-- Page --
Ces disparités ne sont pas sans conséquences et cela devient un enjeu majeur des cabinets que de retenir ces talents.
Des initiatives concrètes au sein des cabinets d’avocats
Le souhait d’un rééquilibrage se trouve partagé de manière croissante par les avocats. Cela tient pour partie, et c’est heureux, à l’impulsion d’hommes souvent issus de la jeune génération, d’atteindre un meilleur équilibre de leurs vies professionnelle et personnelle. Équilibre d’autant plus nécessaire à l’aune d’une crise qui a précipité le basculement vers le télétravail. De manière générale, hommes et femmes expriment leur souhait d’œuvrer ensemble sur ces sujets : « 62 % des répondants hommes affirment vouloir s’engager dans de telles initiatives aux côtés des femmes » (Sondage DLA Piper Women in law, 8 mars 2017).
À ce terrain favorable, s’ajoutent des initiatives nécessaires. Parmi elles, des sessions de formation menées, notamment, auprès des managers sur le « management des biais inconscients », mais également sur la gestion en amont et en aval de la maternité des membres de l’équipe, ou sur la mise en place d’un comité de modération visant à tenir compte, en valorisant les compétences, de la parité dans la gestion des carrières et l’accès au leadership.
Dans un contexte d’implication croissante du Gouvernement
Le 18 janvier dernier, le ministre de l’Économie, des Finances et de la Relance, Bruno Le Maire, avait lui aussi affirmé sa volonté de « passer la vitesse supérieure » et d’instaurer des quotas pour qu’un plus grand nombre de femmes accèdent à des postes de direction dans les plus grandes entreprises françaises et avait encouragé à ce que soit déposée, dans la semaine du 15 mars, une proposition de loi sur le sujet.

-- Consignes --
(A) Recopiez l'extrait sur la parité dans les cabinets d'avocats, tout ce qui va de « Dans un contexte » jusqu'à « sur le sujet. », en renommant « Gouvernement » en « pouvoir exécutif ».
(B) Relevez toutes les dates mentionnées dans l'extrait sur la parité dans les cabinets d'avocats.

-- Contenu des données --
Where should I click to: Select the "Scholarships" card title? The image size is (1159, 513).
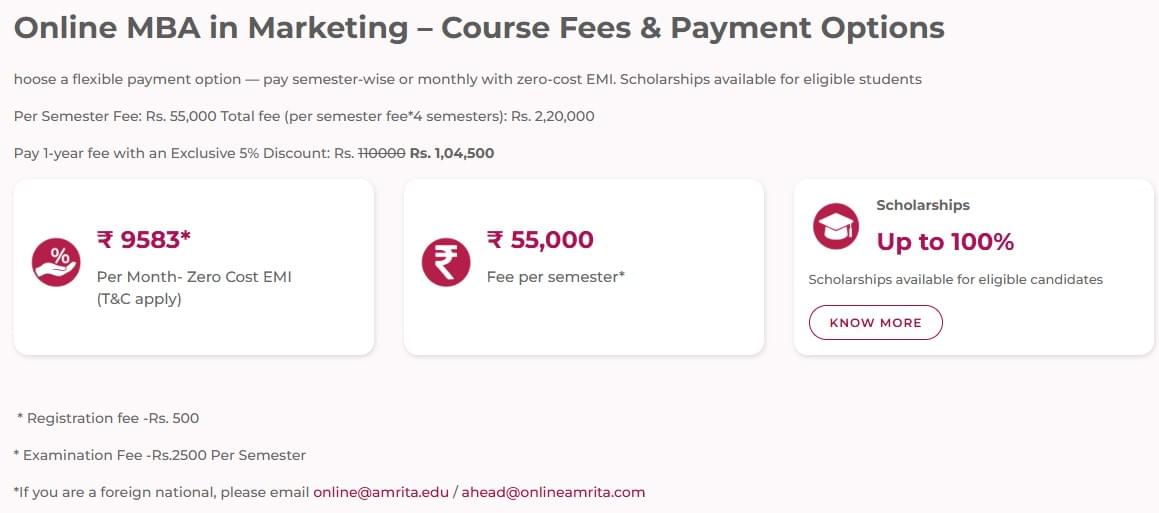tap(923, 205)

-- Réponses fournies --
(A)
Dans un contexte d’implication croissante du pouvoir exécutif
Le 18 janvier dernier, le ministre de l’Économie, des Finances et de la Relance, Bruno Le Maire, avait lui aussi affirmé sa volonté de « passer la vitesse supérieure » et d’instaurer des quotas pour qu’un plus grand nombre de femmes accèdent à des postes de direction dans les plus grandes entreprises françaises et avait encouragé à ce que soit déposée, dans la semaine du 15 mars, une proposition de loi sur le sujet.

(B)
- 8 mars 2017
- 18 janvier
- semaine du 15 mars